I'm not one to make resolutions. This year I just want to finish something. Instead of starting a new bible study workbook, I'm going to work toward finishing one of the three I have started in previous years. Instead of starting over in Genesis in an effort to read through the Bible this year, I'm going to keep going right from where I left off last year and pray that I circle all the way through over the next 12 months. I truly just want to move forward and draw closer to God.
Paul tells us to keep on in the race. To press on and persevere. Don't quit. Although God's mercies are new and sufficient every single day, I don't think God wants us to keep going back to the starting block when we fall or get off track or get tired and just stop. Get up! If you can't get up, call out to God for help.
Just like people who make resolutions to eat healthier, exercise, etc., I need discipline in my life. Spiritual discipline. I become spiritual mush when fasting, prayer, bible study, memorization, worship, solitude and other disciplines are not a regular part of my life. Anxiety sits at the edge of my life waiting to take over when I am not grounded in the Word of God. I know this and I know that I can't rely on my own good intentions and actions to get me through.
In the last month God has also allowed a series of things to happen in our lives that have made me give up control (like I actually had it anyway!) and to rely on Him. In December I had great intentions of taking this blog in a new direction, but I confess I hadn't really prayed about it or sought God on His plan for it.
Then my husband became extremely busy at work and was working very long hours. The long and stressful hours started and his back went out. Our morning devotion/prayer time together was the first thing to go. There just wasn't time if he was going to get through the day. He wasn't sleeping, he was in pain and rest seemed more important than getting up early and spending 20 minutes in prayer together.
My husband's back gradually got better and within less than 24 hours a previous shoulder problem that I have suffered in the past came back. Preparing for Christmas and just sleeping through the night seemed to be huge mountains to overcome. Our morning prayer time still hadn't returned.

--- Data ---

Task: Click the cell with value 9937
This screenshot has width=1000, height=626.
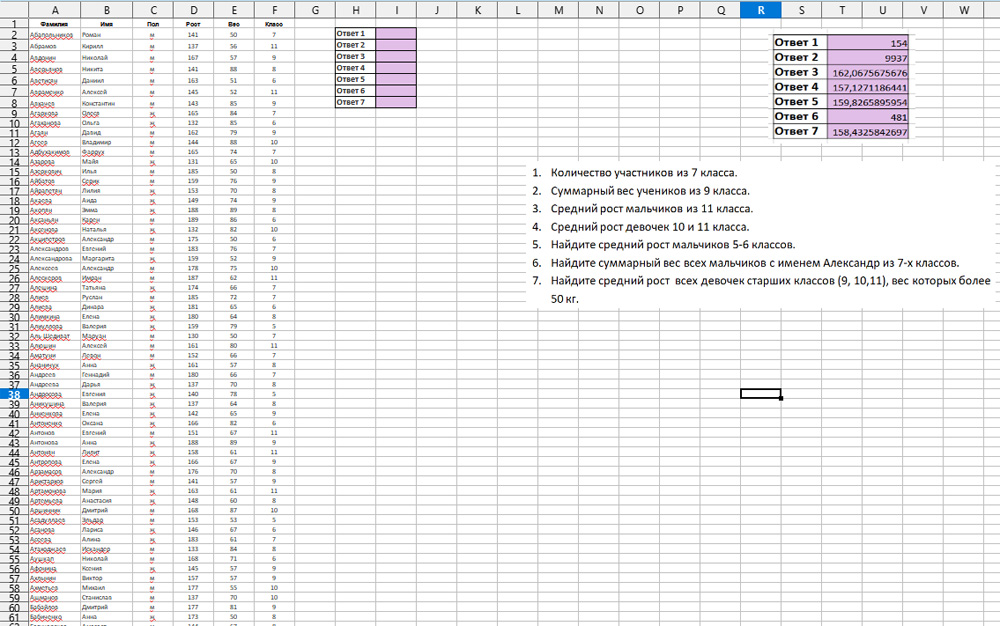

--- About this exercise ---
Using the post about spiritual discipline, decide whether each statement agrees with it: (a) This year the writer plans to begin reading the Bible again from Genesis. (b) When the husband's back went out, the couple's morning prayer time was the first thing dropped. (c) The shoulder problem the writer mentions was a new one. Answer yes or no for each, quoting the words that decide it. The listing is not needed for anything here.

--- Your response ---
(a) No: "Instead of starting over in Genesis in an effort to read through the Bible this year, I'm going to keep going right from where I left off last year"
(b) Yes: "Our morning devotion/prayer time together was the first thing to go."
(c) No: "a previous shoulder problem that I have suffered in the past came back."